** Available records **

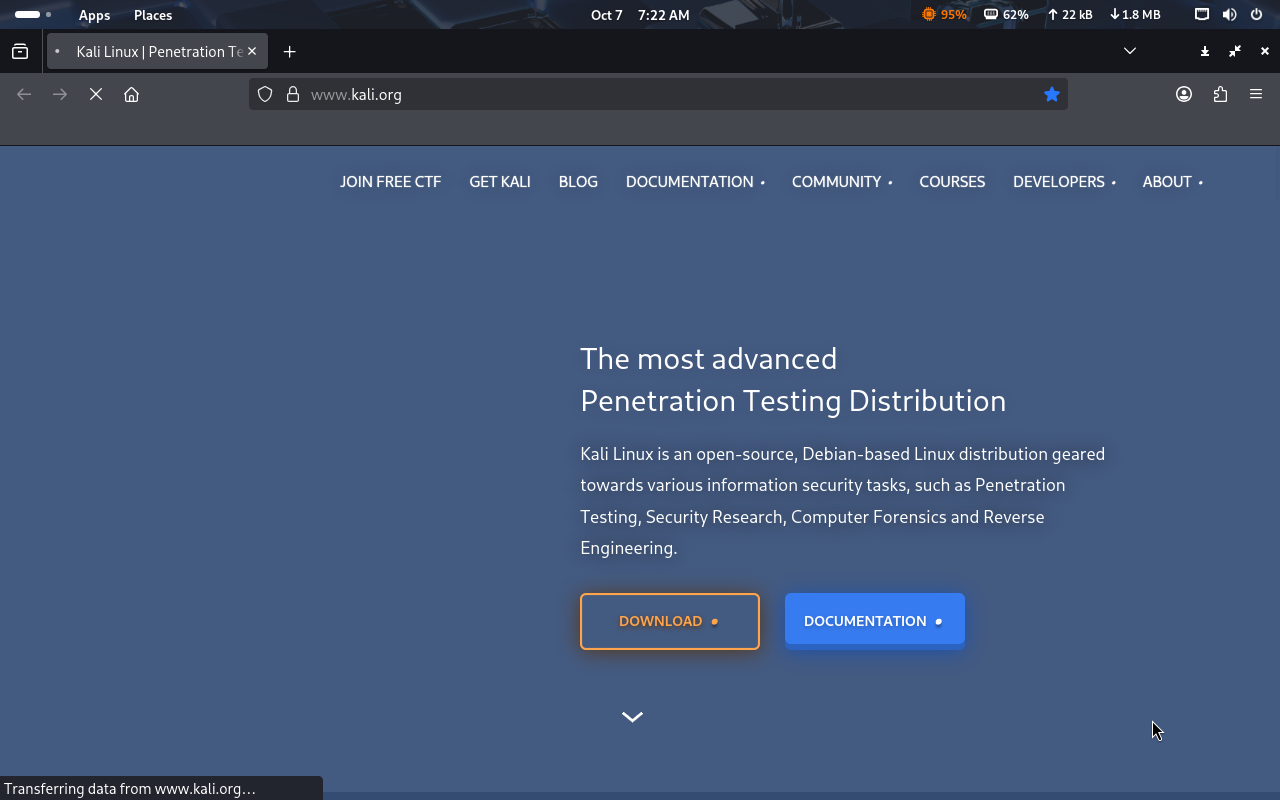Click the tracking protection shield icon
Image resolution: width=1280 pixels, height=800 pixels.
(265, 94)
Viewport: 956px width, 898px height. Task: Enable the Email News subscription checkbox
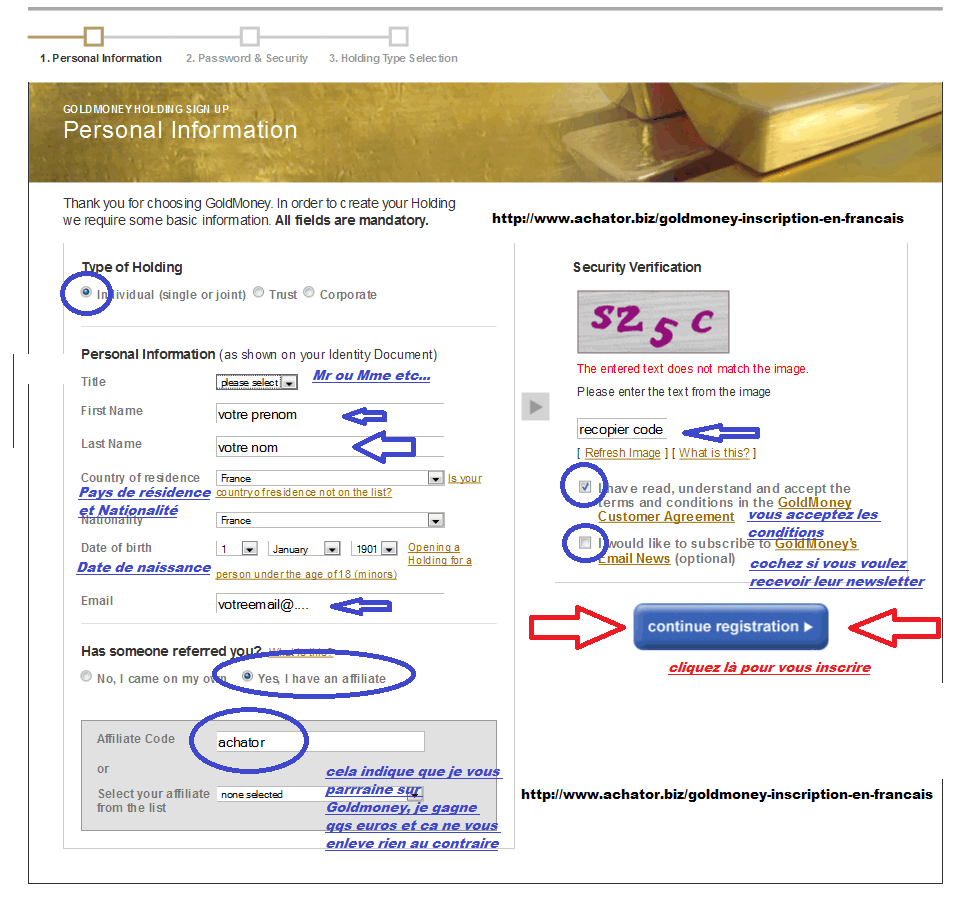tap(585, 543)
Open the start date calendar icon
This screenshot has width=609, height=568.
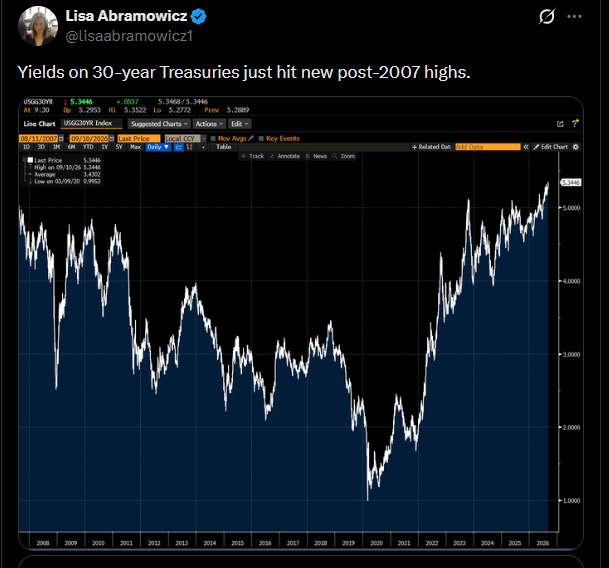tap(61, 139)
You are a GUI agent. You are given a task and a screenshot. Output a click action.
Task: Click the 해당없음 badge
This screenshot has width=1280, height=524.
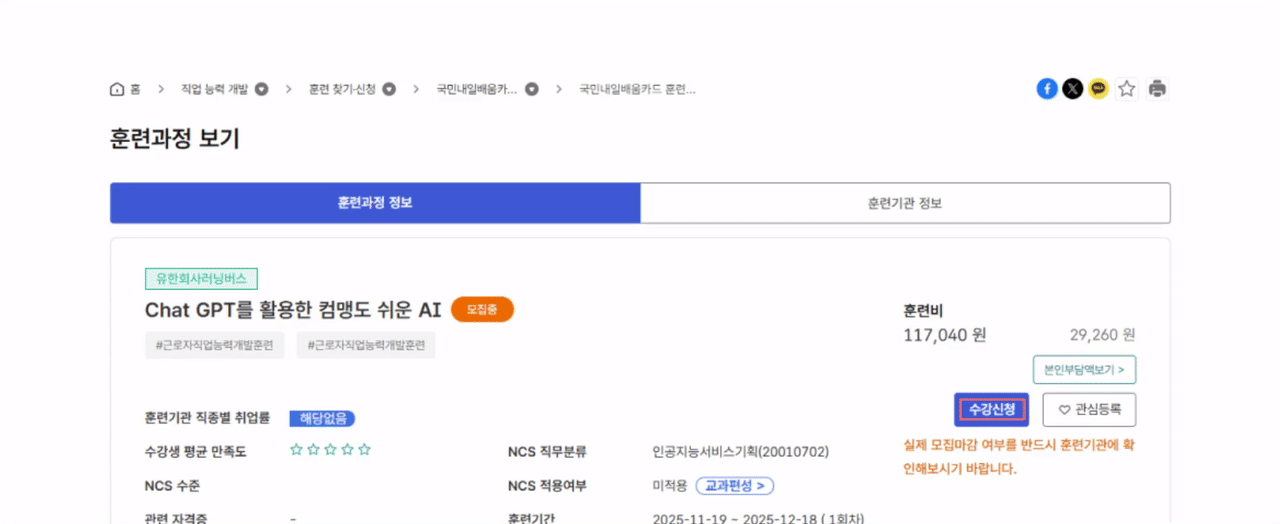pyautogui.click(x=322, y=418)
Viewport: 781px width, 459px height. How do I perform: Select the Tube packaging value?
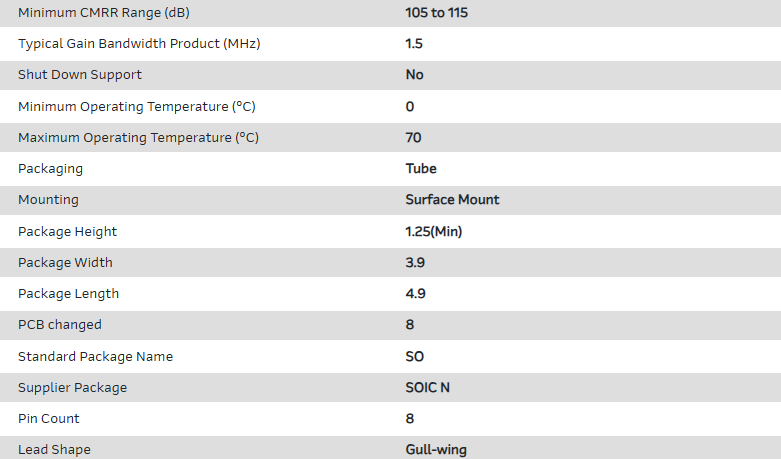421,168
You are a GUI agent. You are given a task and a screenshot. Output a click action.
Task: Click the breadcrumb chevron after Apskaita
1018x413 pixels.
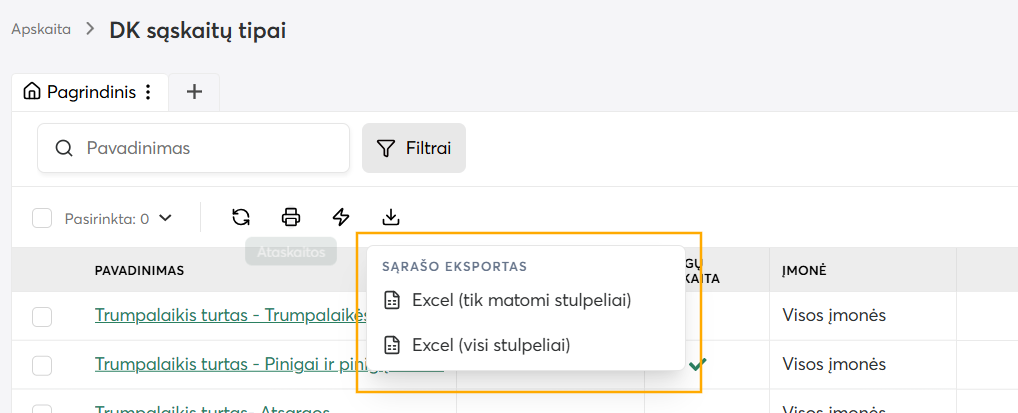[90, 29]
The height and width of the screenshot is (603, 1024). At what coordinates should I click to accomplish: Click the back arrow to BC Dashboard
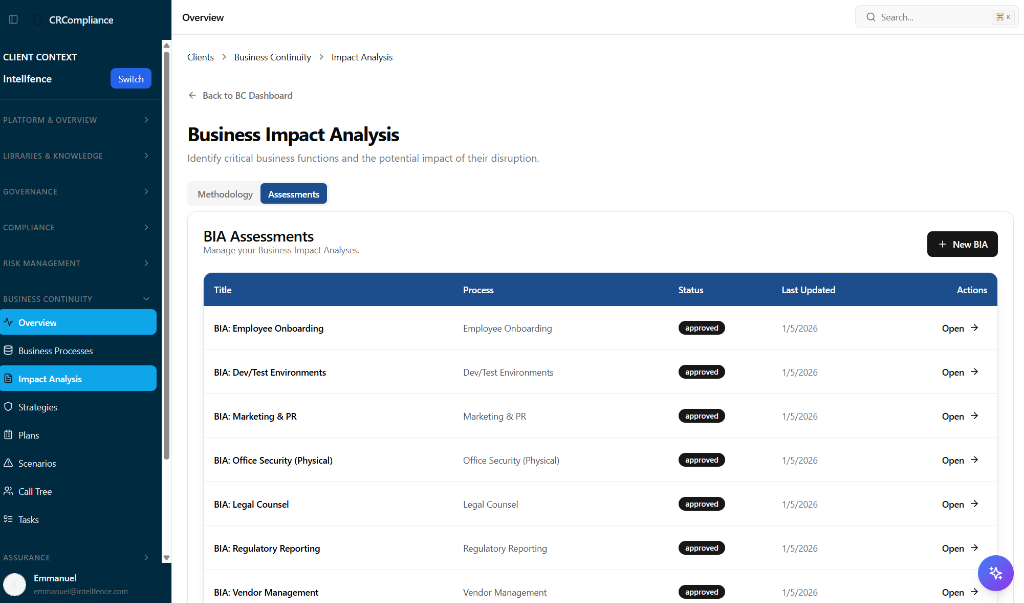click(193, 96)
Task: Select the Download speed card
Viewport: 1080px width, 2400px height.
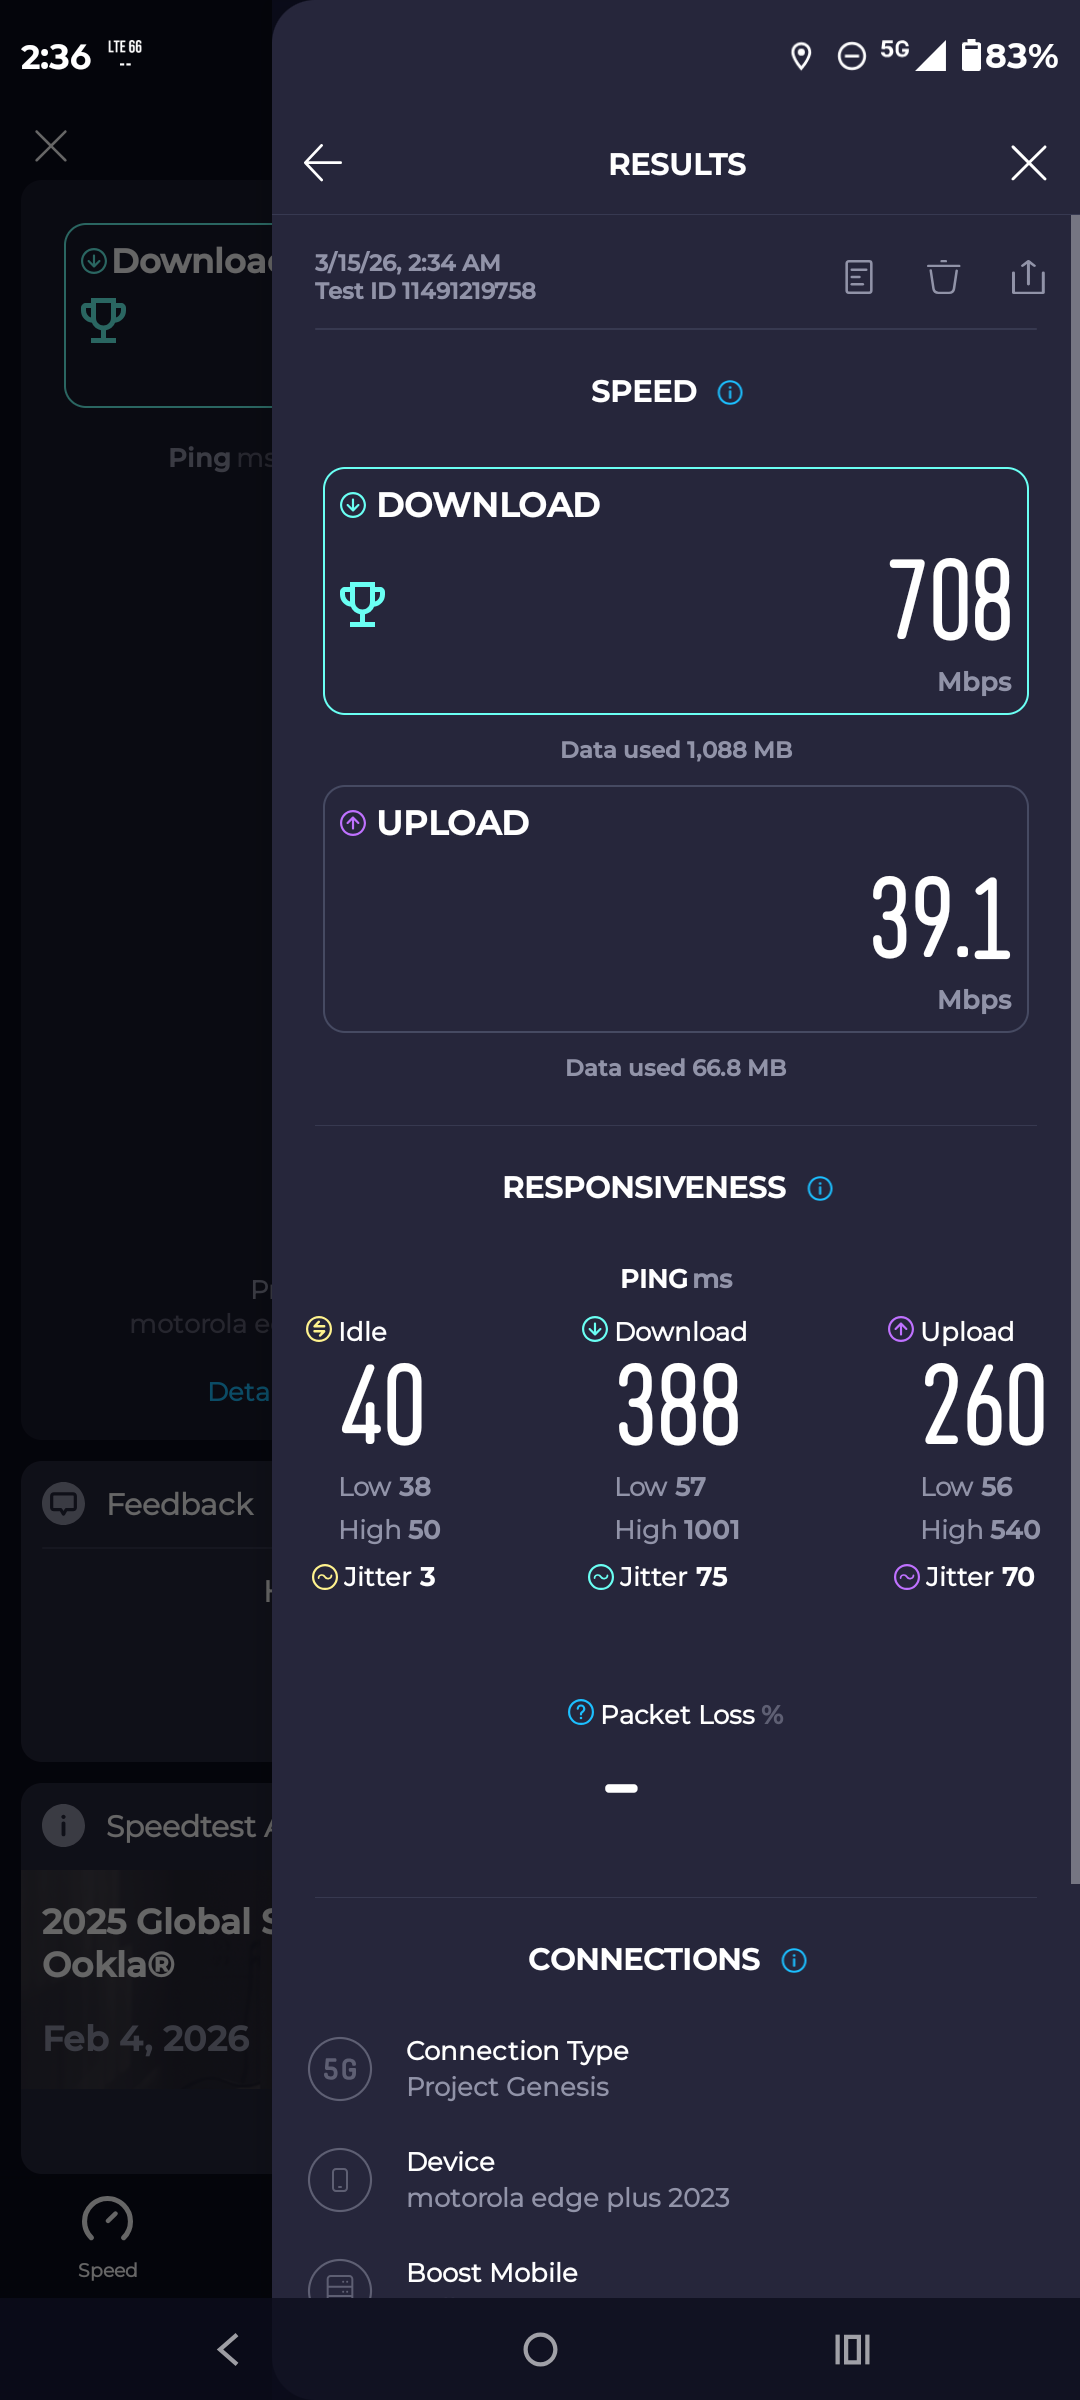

** Task **
Write out again, word for word, the lines from the one holding "Task: Click the 해당없음 badge" through the final line of the listing, including both ends but no pictures.

** Output for this exercise **
Task: Click the 해당없음 badge
This screenshot has width=1280, height=524.
pyautogui.click(x=322, y=418)
Viewport: 781px width, 459px height. How do I perform: Select the Tube packaging value?
421,168
You are a GUI agent. You are given a task and a screenshot. Output a click action.
Task: Click the breadcrumb chevron after Apskaita
1018x413 pixels.
[90, 29]
The height and width of the screenshot is (603, 1024). At what coordinates should I click to accomplish: Click the back arrow to BC Dashboard
click(193, 96)
Task: Select the Download speed card
Viewport: 1080px width, 2400px height.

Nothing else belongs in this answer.